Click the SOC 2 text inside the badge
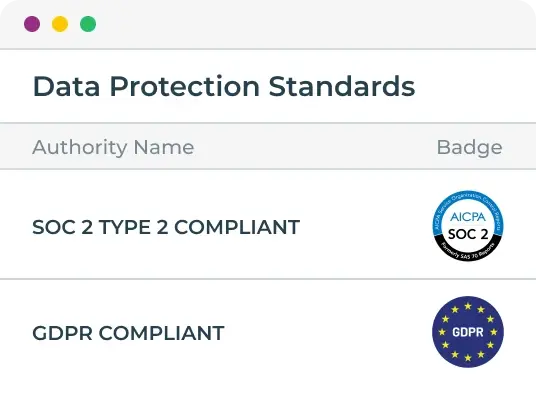This screenshot has height=400, width=536. pyautogui.click(x=468, y=235)
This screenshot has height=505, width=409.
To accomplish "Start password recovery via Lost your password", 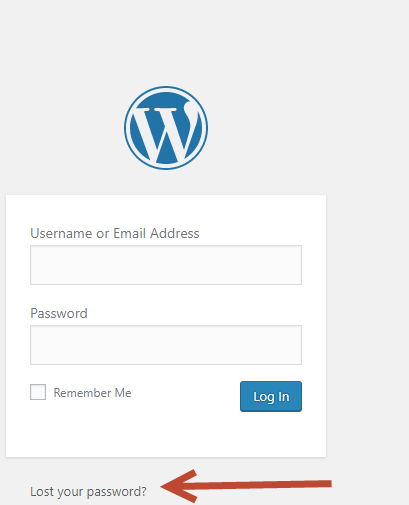I will 88,492.
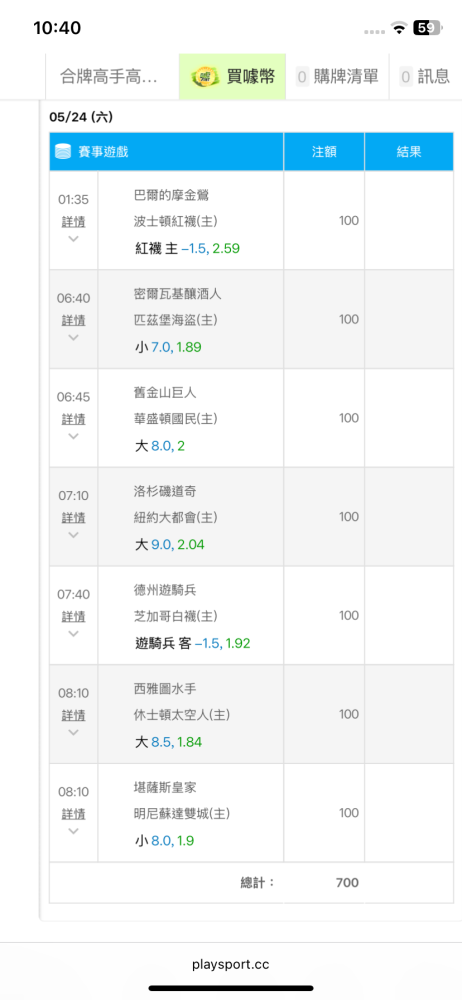The height and width of the screenshot is (1000, 462).
Task: Tap the coin icon beside 買噱幣
Action: pos(206,77)
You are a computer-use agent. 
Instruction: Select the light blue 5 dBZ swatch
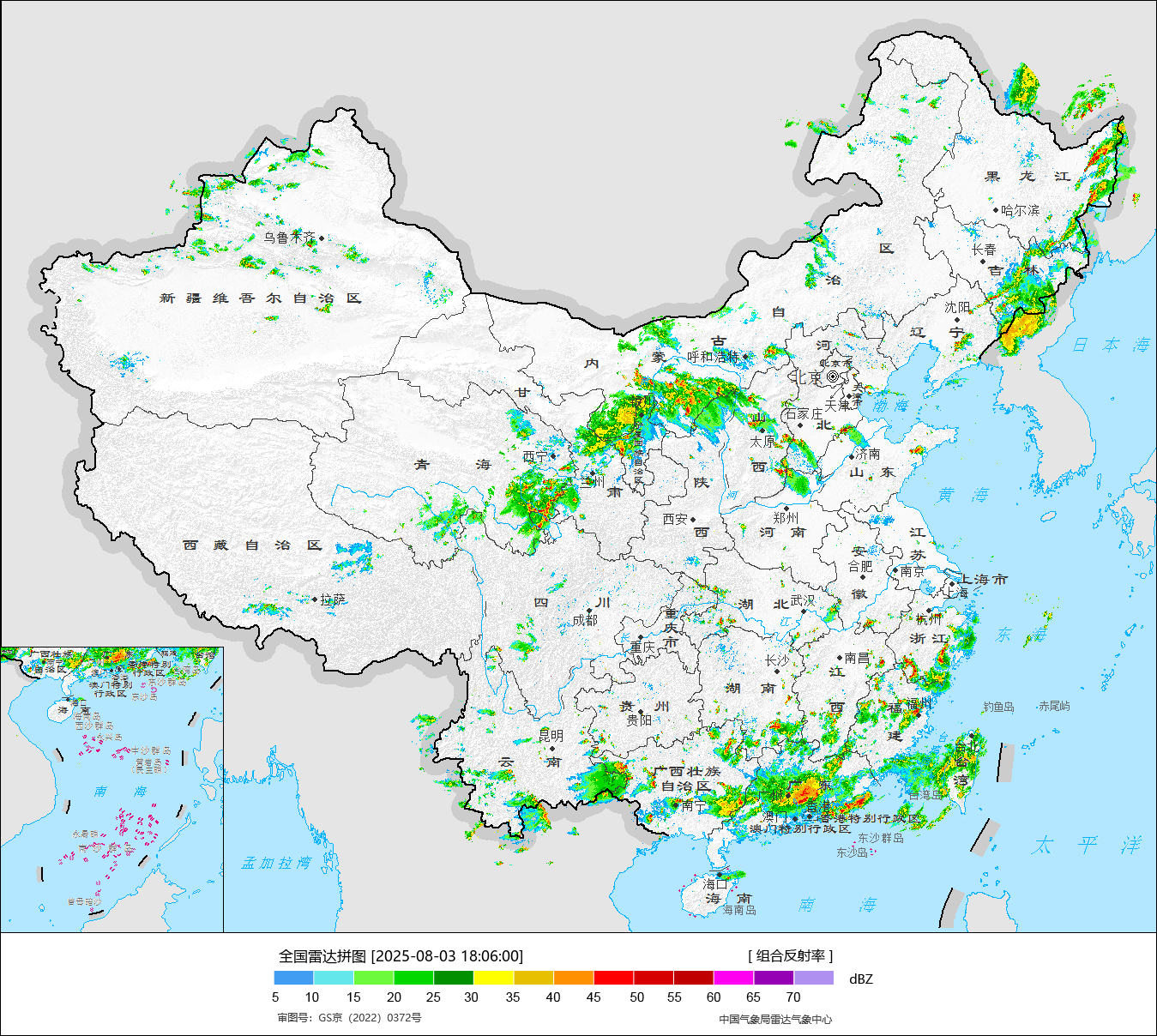click(x=293, y=978)
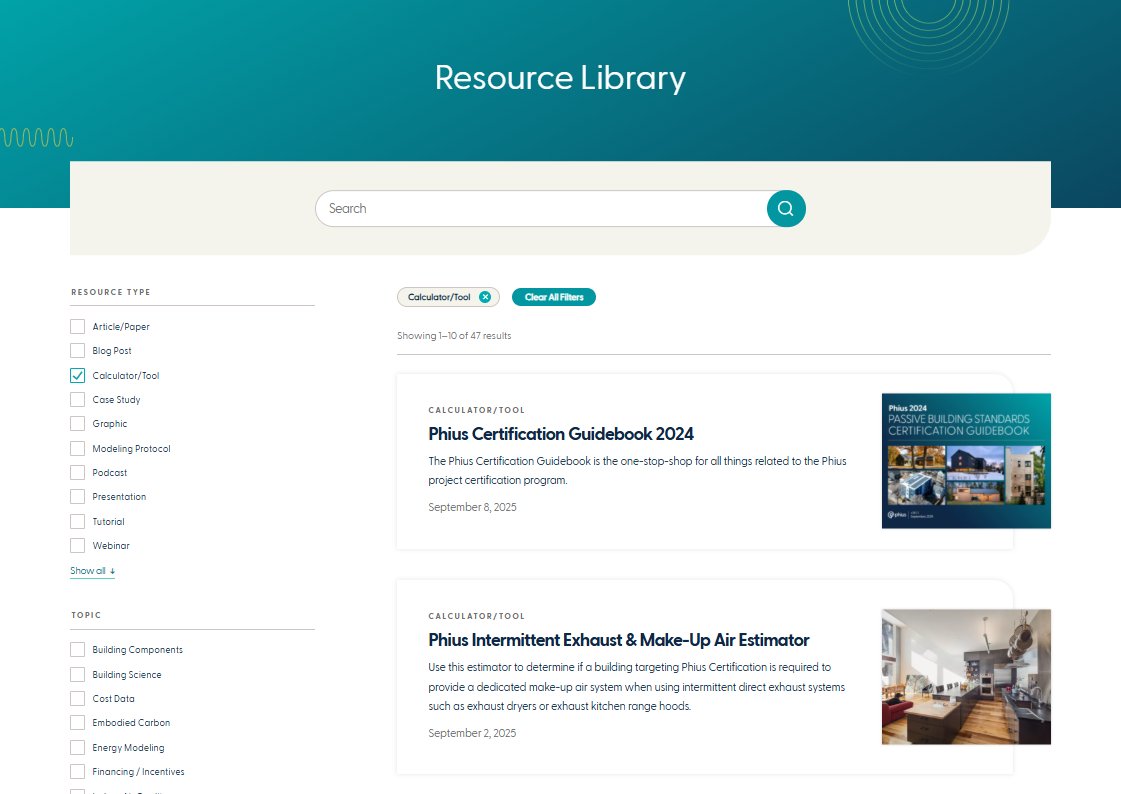Screen dimensions: 1121x794
Task: Open the Phius Intermittent Exhaust & Make-Up Air Estimator
Action: 618,640
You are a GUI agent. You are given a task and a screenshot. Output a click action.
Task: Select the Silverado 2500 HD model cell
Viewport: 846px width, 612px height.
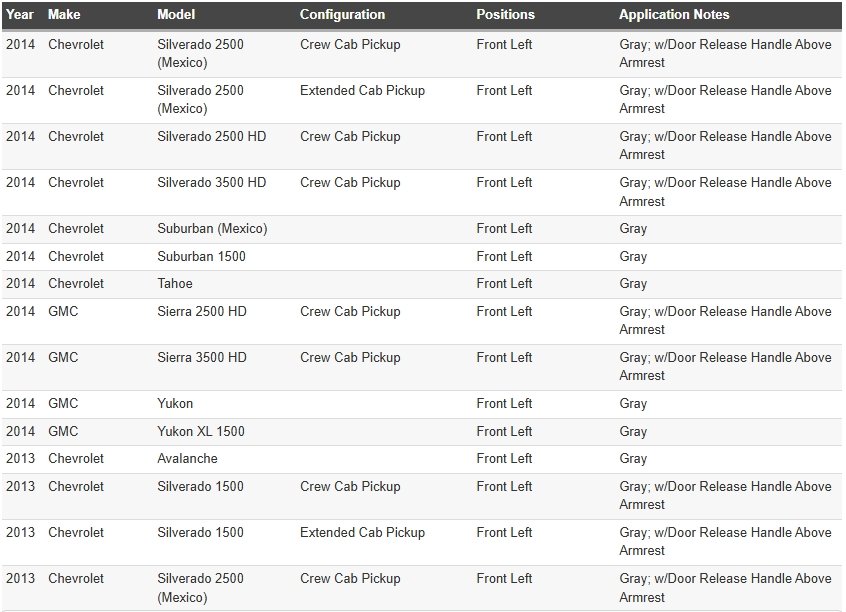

——

**EXERCISE PROMPT**
Would you please output only the lines from the start of the material above up to and including the line with "This screenshot has height=505, width=409.", exactly as they appear and without pictures?

**RESULT**
Click the SOC 2 text inside the badge
This screenshot has height=400, width=536. pyautogui.click(x=468, y=235)
This screenshot has height=505, width=409.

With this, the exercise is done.